Now let $b\in \mathrm{Cp}\left(L\right)$ such that $[a,b]=0$. Then, for all $c\in \mathrm{Cp}\left(L\right)\cap {\left(a\right]}_L$, $[b,c]=0$, thus $[b,c]/\equiv =0/\equiv$. Hence $b/\equiv \in S$ and thus $b\le S_{*}$ by Lemma 11.

Therefore $a^{\perp }\le S_{*}$.

(ii) Assume that $\rho \left(0\right)=0$, $a\in \mathrm{Cp}\left(L\right)$ and $S\in \mathrm{Id}\left(\mathrm{Cp}\right(L)/\equiv )$. By (i), we only have to prove the converse implication, so assume that $a^{\perp }\le S_{*}$. Then $a^{\perp }/\equiv \in S$ by Lemma 11, so ${\mathrm{Ann}}_{(L,[·,·\left]\right)}\left(a\right)/\equiv ={\left(a^{\perp }\right]}_L/\equiv \subseteq S$.
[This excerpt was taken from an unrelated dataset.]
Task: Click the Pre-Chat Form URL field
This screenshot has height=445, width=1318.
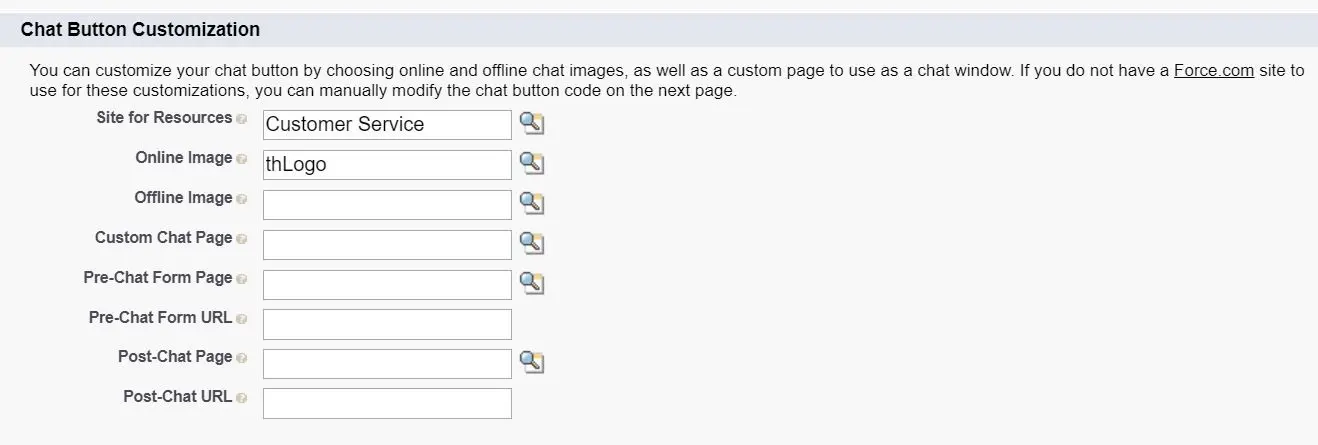Action: click(387, 324)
Since $a\in \mathrm{Cp}\left(L\right)$, $a^{*}={(a/\equiv ]}_{\mathrm{Cp}\left(L\right)/\equiv }$ according to Lemma 10, thus ${\mathrm{Ann}}_{\mathrm{Cp}\left(L\right)/\equiv }\left(a^{*}\right)={\mathrm{Ann}}_{\mathrm{Cp}\left(L\right)/\equiv }\left({(a/\equiv ]}_{\mathrm{Cp}\left(L\right)/\equiv }\right)={\mathrm{Ann}}_{\mathrm{Cp}\left(L\right)/\equiv }(a/\equiv )=\{b/\equiv |b\in \mathrm{Cp}\left(L\right),a/\equiv \wedge b/\equiv =0/\equiv \}=\{b/\equiv |b\in \mathrm{Cp}\left(L\right),[a,b]/\equiv =0/\equiv \}=\{b/\equiv |b\in \mathrm{Cp}\left(L\right),[a,b]=0\}=(\mathrm{Cp}\left(L\right)\cap {\mathrm{Ann}}_{(L,[·,·\left]\right)}\left(a\right))/\equiv \subseteq {\left(a^{\perp }\right]}_L/\equiv \subseteq S$. □

Remark 13.

For any $a\in L$ and any $p\in {\mathrm{Spec}}_{(L,[·,·\left]\right)}$, if $a^{\perp }\nleqq p$, then $a\le p$.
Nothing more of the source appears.